_Collected data_.
__________

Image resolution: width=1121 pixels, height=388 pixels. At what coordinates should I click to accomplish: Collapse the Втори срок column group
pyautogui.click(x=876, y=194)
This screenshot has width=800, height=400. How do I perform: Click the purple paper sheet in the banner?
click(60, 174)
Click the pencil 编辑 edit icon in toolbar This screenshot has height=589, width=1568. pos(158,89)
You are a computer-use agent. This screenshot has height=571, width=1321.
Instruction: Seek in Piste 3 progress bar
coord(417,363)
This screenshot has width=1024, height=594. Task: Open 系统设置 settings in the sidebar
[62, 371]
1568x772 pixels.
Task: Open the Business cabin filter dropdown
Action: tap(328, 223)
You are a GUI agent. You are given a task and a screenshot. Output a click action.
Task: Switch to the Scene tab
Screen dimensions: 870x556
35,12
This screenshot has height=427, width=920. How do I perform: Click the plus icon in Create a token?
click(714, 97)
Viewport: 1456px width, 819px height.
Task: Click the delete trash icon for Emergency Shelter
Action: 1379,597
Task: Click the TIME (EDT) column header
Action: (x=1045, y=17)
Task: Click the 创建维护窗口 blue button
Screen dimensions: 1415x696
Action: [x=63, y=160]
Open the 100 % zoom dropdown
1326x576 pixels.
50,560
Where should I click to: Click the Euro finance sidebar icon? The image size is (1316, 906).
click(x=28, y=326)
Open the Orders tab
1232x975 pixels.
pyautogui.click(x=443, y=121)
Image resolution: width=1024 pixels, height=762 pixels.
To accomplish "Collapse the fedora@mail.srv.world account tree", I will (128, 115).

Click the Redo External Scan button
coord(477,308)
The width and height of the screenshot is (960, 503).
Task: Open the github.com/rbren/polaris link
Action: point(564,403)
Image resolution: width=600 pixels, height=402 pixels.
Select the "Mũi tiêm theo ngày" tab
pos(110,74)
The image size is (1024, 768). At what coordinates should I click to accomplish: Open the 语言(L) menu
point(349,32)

__________

_WORK TO BE COMPLETED_. Exactly as shown above, return every record.

_WRITTEN ANSWER_.
Image resolution: width=1121 pixels, height=388 pixels. At what coordinates should I click to accomplish: Collapse the Втори срок column group
pyautogui.click(x=876, y=194)
This screenshot has width=800, height=400. How do I perform: Click the purple paper sheet in the banner?
click(60, 174)
Click the pencil 编辑 edit icon in toolbar This screenshot has height=589, width=1568. pos(158,89)
You are a computer-use agent. This screenshot has height=571, width=1321.
Instruction: Seek in Piste 3 progress bar
coord(417,363)
This screenshot has width=1024, height=594. Task: Open 系统设置 settings in the sidebar
[62, 371]
1568x772 pixels.
Task: Open the Business cabin filter dropdown
Action: tap(328, 223)
You are a GUI agent. You are given a task and a screenshot. Output a click action.
Task: Switch to the Scene tab
Screen dimensions: 870x556
35,12
This screenshot has height=427, width=920. How do I perform: Click the plus icon in Create a token?
click(714, 97)
Viewport: 1456px width, 819px height.
Task: Click the delete trash icon for Emergency Shelter
Action: 1379,597
Task: Click the TIME (EDT) column header
Action: (x=1045, y=17)
Task: Click the 创建维护窗口 blue button
Screen dimensions: 1415x696
Action: [x=63, y=160]
Open the 100 % zoom dropdown
1326x576 pixels.
50,560
Where should I click to: Click the Euro finance sidebar icon? The image size is (1316, 906).
click(x=28, y=326)
Open the Orders tab
1232x975 pixels.
pyautogui.click(x=443, y=121)
Image resolution: width=1024 pixels, height=762 pixels.
To accomplish "Collapse the fedora@mail.srv.world account tree", I will (128, 115).

Click the Redo External Scan button
coord(477,308)
The width and height of the screenshot is (960, 503).
Task: Open the github.com/rbren/polaris link
Action: point(564,403)
Image resolution: width=600 pixels, height=402 pixels.
Select the "Mũi tiêm theo ngày" tab
pos(110,74)
The image size is (1024, 768). At what coordinates should I click to accomplish: Open the 语言(L) menu
point(349,32)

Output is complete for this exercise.